Pursuant to Section 8 I RETT-Act, the regular assessment basis for RETT is the consideration - e.g., the purchase price - for an acquired property. In case of certain share transfers and mergers, however, the RETT-Act provides that the socalled substitute assessment basis pursuant to Section 8 II RETT-Act applies. The substitute assessment basis operates with specific valuation principles (Sections 138 et. seq. of the Valuation Act). For instance, in case of developed land these valuation principles would provide that the RETT basis is 12.5 times the agreed annual rent, reduced by a lump sum impairment for age. In practice, the substitute assessment basis often leads to significantly lower values than the regular assessment basis.

In 2011, the constitutionality of the substitute assessment basis was challenged by a taxpayer in court proceedings in front of the Federal Tax Court. The taxpayer argued that the substitute assessment basis violated the German constitution since it resulted in random and arbitrary values. The Federal Tax Court, convinced of the unconstitutionality of the substitute assessment basis, referred the case to the German Constitutional Court pursuant to the preliminary ruling procedure provided in Art. 100 of the German Constitution.

The German Constitutional Court confirmed the position of the Federal Tax Court and adjudicated that the substitute assessment basis in fact violates the principle of equal taxation derived from Art. 3 I of the German Constitution based on the following reasons: Tax Law Germany July 2015 Our Expertise Tax Law 2 Hot Topics The value derived from the substitute assessment basis differs significantly not only in average but also in many individual cases from the value of the regular assessment basis, which in most cases reflects the fair market value.

This discrepancy is not consistent with the principle of equal taxation and cannot be justified by policy aims and/or non-fiscal objectives of promotion, direction and/or encouragement.

The Federal Constitutional Court imposed on the German legislator the obligation to remedy the discrimination by passing new rules for the substitute assessment basis no later than on June 30, 2016. These rules shall become effective with retrospective effect as of January 1, 2009. With respect to RETT-able transactions prior to January 1, 2009, the current rules governing the substitute assessment basis will remain in effect.
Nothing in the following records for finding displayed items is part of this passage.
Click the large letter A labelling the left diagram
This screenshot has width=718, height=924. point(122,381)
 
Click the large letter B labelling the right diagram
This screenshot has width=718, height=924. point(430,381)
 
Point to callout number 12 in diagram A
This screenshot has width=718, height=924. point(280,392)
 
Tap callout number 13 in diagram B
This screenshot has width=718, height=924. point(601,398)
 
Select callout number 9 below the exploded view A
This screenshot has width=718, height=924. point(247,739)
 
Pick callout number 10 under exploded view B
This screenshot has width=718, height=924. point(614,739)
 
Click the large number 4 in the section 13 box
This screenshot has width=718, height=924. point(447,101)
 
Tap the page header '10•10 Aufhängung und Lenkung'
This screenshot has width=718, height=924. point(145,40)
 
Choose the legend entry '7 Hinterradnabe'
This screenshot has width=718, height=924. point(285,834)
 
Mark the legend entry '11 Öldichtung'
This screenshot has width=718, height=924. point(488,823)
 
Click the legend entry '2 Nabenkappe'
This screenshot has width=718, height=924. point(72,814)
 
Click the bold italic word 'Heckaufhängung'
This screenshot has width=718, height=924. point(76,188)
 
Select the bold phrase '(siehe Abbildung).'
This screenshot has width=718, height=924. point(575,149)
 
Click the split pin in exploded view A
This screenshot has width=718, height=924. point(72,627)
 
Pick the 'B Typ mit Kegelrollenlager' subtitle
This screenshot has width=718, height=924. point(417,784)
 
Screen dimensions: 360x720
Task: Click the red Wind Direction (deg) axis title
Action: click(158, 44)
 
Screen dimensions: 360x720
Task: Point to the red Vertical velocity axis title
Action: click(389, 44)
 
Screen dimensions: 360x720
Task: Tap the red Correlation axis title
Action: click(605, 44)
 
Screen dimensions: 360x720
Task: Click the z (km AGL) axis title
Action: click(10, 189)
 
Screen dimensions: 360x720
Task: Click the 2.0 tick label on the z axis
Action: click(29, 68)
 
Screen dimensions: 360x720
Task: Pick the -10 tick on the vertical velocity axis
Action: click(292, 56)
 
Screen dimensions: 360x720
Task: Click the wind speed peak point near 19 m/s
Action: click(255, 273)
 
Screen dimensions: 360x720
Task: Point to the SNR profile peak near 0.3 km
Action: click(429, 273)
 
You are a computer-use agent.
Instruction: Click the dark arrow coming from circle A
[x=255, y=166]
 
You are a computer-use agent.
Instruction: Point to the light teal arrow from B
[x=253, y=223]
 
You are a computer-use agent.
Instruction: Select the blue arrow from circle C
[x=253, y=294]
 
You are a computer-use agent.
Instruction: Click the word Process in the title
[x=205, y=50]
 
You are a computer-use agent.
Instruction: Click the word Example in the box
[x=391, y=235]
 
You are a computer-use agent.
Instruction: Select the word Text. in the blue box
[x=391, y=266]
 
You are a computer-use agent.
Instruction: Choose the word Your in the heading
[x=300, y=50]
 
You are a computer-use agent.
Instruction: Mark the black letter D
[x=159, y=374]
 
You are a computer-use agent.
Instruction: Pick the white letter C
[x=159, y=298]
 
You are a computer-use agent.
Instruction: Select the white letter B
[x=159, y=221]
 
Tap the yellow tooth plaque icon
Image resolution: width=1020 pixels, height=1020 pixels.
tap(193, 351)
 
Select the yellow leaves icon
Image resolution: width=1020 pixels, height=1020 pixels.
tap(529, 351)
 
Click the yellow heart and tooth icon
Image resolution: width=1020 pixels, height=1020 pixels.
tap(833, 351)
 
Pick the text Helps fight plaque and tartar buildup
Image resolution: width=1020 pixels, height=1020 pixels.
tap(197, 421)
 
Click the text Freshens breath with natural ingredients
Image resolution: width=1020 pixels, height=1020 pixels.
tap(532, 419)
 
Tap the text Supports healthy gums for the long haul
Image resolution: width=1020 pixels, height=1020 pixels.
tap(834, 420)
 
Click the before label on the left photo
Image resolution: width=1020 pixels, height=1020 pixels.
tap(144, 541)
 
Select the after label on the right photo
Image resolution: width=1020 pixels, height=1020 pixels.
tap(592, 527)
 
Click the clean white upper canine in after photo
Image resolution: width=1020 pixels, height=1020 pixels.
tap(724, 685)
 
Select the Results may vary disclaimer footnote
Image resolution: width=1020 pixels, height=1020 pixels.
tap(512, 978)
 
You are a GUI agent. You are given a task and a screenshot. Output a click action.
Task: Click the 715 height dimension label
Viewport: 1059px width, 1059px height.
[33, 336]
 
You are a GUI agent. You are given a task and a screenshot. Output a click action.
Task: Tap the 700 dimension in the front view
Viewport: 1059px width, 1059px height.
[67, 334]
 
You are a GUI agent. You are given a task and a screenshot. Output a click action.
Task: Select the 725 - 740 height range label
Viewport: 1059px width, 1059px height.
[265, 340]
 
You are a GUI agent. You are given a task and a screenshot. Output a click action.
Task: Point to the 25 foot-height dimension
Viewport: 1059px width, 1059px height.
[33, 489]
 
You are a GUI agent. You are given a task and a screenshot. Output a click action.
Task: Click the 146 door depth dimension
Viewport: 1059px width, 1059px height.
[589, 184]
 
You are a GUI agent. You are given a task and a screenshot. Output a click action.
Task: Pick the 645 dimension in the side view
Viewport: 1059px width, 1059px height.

Implications for Taxpayers

As a result of the decision of the German Constitutional Court it is to be expected that the substitute assessment basis will be amended such that the value derived from the substitute assessment basis will come closer to the fair market value of the real property involved in the RETT-able transaction. In response to the decision of the German Constitutional Court, the German legislator may, for instance, consider determining the substitute assessment basis by reference to the valuation principles of the German inheritance and gift tax. Because the new rules will come into effect with retrospective application, the consequences of the expected amendment should already be taken into account in the planning of ongoing transactions. As regards RETT assessment notices issued in the past, the following principles will apply:

  • RETT assessment notices issued in relation to transactions that occurred prior to January 1, 2009 will not be affected by the new legislation.
  • RETT assessment notices issued in relation to transactions that occurred on or after January 1, 2009 should generally not be affected by the new legislation, provided that the respective assessment notice has already become non-appealable and the new rules do not lead to a lower RETT (Section 176 of the General Tax Code). Certain exceptions, however, apply for tax assessments against which the taxpayers appealed.